Перед нами еще и стихи. Об этом свидетельствует ритмически сложная организация прозы, особая сдержанная интонация. Ее разбега хватает надолго, несмотря на то (а может быть, и благодаря тому) что книга состоит из цепи очень коротких рассказов, как вздохов, по сути — миниатюр. Они завершены сами в себе и самостоятельны по отдельности, но обрастают смыслами, как части целого.
Удивительно, что случается, когда профессионального писателя профессионально прижмет жизнь. Такая мысль, не очень гуманная, приходит невольно. По счастью, нельзя сказать, чтобы образ героя совсем уж не отслаивался от образа автора. Это как-то успокаивает.
Над этой книгой вообще передумываешь много всего любопытного. Например, об отношении мужчины и женщины к болезни. В книге болеет мужчина, и он очень занят собой и своей болезнью. Это естественно — потерпи поди всю эту пронзительно описанную, много раз пронытую боль. Женщины вокруг него — сильные, красивые личности, у которых порой не остается сил на сочувствие, как в рассказе “Это”, где мужчина даже утрачивает законное местоимение “он”, превращаясь в один стенающий средний род. Порой женщины готовы на жертвенный героизм, как в рассказе “Домой”, где жена уступает своего мужа молодой московской девушке-поэтессе,
уступает, уже понимая, что, скорее всего, на время ей такой подарок. Вот как выглядит это решение мужа в глазах жены: “Он понимал, что умирает. Какая разница где? В Москве даже удобнее — написать успеет больше. Нет помехи в виде семьи. Эх, дочь жалко… А равнодушие к себе и к той боли, которую он ей доставляет, она восприняла как сверхпонимание Олега, сверхдоверие”. Такое вот сверхдоверие. А теща бессознательно переносит на зятя привычки, оставшиеся у нее от мужа, — держит в доме заначку сигарет на случай, если у мужика кончится курево.

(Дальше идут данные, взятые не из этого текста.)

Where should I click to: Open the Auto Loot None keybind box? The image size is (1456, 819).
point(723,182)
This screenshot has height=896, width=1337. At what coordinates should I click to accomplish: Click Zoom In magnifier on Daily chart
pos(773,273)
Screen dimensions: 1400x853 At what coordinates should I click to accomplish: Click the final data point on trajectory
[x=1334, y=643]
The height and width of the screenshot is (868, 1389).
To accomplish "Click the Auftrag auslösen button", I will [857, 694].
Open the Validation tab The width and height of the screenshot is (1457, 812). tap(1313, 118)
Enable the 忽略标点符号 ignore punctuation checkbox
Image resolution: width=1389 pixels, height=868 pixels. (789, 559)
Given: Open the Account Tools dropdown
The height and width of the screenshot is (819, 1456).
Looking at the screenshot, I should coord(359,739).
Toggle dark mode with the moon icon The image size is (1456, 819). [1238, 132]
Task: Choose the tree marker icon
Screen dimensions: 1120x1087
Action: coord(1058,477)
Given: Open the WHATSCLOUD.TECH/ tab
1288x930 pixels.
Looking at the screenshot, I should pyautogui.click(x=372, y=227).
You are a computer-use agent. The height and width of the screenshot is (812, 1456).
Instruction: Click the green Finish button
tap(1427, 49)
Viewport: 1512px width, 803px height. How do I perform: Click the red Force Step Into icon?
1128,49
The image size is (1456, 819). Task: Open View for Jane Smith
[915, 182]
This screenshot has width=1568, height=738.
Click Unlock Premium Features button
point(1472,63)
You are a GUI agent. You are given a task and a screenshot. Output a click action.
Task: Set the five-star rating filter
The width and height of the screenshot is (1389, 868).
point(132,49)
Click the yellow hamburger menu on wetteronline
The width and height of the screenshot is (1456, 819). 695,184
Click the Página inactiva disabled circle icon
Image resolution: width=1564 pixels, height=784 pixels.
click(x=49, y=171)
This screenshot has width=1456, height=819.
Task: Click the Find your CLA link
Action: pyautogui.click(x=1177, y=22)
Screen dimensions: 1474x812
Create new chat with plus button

Впрочем, не все так гладко. В нескольких рассказах как бы прокручивается то, что могло случиться, но не случилось. Или что-то вроде будущего, когда герой или уже умер и женщина — с другим мужчиной, или еще жив, но женщина от него, смертельно больного, уходит (“Небыль”, “Мимозы”). Это тяжелые фантазмы. Но им и не очень веришь. Они немного чуть более романтичны, чем нужно, чтобы им поверилось.
Женские образы вообще получились объемнее центрального мужского и порой вызывают больше симпатии. Ведь человек, прикованный болезнью близкого и любимого к этой самой болезни, страдает едва ли меньше его. Он-то может себе позволить (и кто ж его упрекнет?) быть раздражительным от ужаса, срываться, орать — близкие ему женщины этого позволить себе не могут и, вероятно, готовы были бы предпочесть собственную смерть смерти любимого, особенно медленной и мучительной смерти. Потому лица у них строже и серьезнее.